A committed member of an organization always thinks about how his or her organization can grow. Often they are the ones who are critical about the functioning of their organization. This is not because they hate the organization's weaknesses, but because they love the organization and want the best for it. Mr. Elijah Muhammad too saw the same zeal and commitment in Malcolm X, when he first met him at the Detroit Temple. Malcolm wanted to recruit new members into the Temple. Elijah gave him the responsibility of getting new recruits. This was just the beginning. From a fresh new member, he rose to become a minister in the Nation. His organizational skills were used to set up new temples in and around New York.

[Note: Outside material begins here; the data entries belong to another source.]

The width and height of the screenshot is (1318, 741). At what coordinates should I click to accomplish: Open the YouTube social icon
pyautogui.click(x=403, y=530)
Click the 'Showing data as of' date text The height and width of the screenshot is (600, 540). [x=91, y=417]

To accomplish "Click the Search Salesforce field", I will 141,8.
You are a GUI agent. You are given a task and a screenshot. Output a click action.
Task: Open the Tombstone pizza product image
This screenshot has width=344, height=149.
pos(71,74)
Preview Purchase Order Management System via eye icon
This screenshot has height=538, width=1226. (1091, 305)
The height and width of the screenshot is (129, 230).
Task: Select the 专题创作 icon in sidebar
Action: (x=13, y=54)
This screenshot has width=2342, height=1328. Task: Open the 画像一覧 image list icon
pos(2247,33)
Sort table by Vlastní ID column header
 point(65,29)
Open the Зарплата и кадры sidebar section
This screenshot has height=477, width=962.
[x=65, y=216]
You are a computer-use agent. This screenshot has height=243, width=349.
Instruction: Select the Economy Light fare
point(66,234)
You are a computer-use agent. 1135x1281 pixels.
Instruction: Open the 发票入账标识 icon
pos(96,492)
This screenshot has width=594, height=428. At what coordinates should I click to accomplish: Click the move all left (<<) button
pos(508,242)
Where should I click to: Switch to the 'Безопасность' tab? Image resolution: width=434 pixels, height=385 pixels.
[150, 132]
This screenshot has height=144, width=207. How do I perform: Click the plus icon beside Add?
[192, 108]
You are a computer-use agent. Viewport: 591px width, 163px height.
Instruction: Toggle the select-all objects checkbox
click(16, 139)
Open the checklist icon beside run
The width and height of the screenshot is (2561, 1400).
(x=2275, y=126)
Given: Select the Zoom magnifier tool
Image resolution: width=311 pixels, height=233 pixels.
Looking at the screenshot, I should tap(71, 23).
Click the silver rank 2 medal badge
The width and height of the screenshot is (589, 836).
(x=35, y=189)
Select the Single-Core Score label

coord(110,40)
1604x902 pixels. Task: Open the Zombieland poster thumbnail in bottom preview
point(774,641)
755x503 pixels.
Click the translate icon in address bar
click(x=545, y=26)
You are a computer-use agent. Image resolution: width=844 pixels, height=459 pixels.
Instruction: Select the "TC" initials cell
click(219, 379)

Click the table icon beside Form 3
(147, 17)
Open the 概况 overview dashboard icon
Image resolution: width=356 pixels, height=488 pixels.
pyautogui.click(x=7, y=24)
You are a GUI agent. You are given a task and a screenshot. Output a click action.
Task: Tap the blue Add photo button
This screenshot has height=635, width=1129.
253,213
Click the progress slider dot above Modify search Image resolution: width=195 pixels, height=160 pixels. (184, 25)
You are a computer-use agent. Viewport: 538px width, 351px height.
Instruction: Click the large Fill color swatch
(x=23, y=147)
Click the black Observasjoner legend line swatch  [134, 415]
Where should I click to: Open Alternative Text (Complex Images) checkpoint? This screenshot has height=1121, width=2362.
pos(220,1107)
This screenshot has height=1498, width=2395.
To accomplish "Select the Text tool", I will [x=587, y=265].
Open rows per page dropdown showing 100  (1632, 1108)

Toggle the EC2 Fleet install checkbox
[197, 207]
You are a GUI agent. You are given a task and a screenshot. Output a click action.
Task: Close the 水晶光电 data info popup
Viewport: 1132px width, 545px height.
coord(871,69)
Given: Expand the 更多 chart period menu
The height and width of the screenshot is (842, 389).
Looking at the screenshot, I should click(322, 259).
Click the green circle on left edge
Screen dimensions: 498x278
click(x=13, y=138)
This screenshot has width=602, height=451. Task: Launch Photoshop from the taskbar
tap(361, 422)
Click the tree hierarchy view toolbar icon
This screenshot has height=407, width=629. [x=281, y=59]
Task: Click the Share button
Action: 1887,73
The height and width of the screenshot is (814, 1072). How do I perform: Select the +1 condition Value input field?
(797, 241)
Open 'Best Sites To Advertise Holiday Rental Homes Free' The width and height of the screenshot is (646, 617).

The sudden proposal and subsequent marriage with Betty reveals Malcolm's awkwardness in handling personal relationships. Although his initial inhibitions in revealing his feelings to Betty are understandable, his generalization that all women know much more than they reveal is not justified. Maybe it was a woman's instincts that made Betty realize that Minister Malcolm X liked her. Perhaps she too liked him. Therefore, when he proposes to her over the phone, she is not at all surprised.
Malcolm deep affection for Mr. Elijah Muhammad is obvious when he is narrating the leader's past. This feeling of affection and adoration is revealed time and again in the book. This feeling can be understood in the light of the fact that it was Elijah who guided him while he was in the prison. It was he who helped him break away from his evil past and start afresh. It was Elijah who gave him strength, whenever Malcolm was confused. Through their letters and later, as Malcolm met him regularly, Malcolm began looking up to him as he would to his father. That is why Malcolm says that he had more faith in Elijah than he had in himself.
The incident described at the end of chapter 14 reveals the discipline of the Nation of Islam members. It also reveals that the collective strength of the blacks can help them get justice in the courts, which would have otherwise ignored them.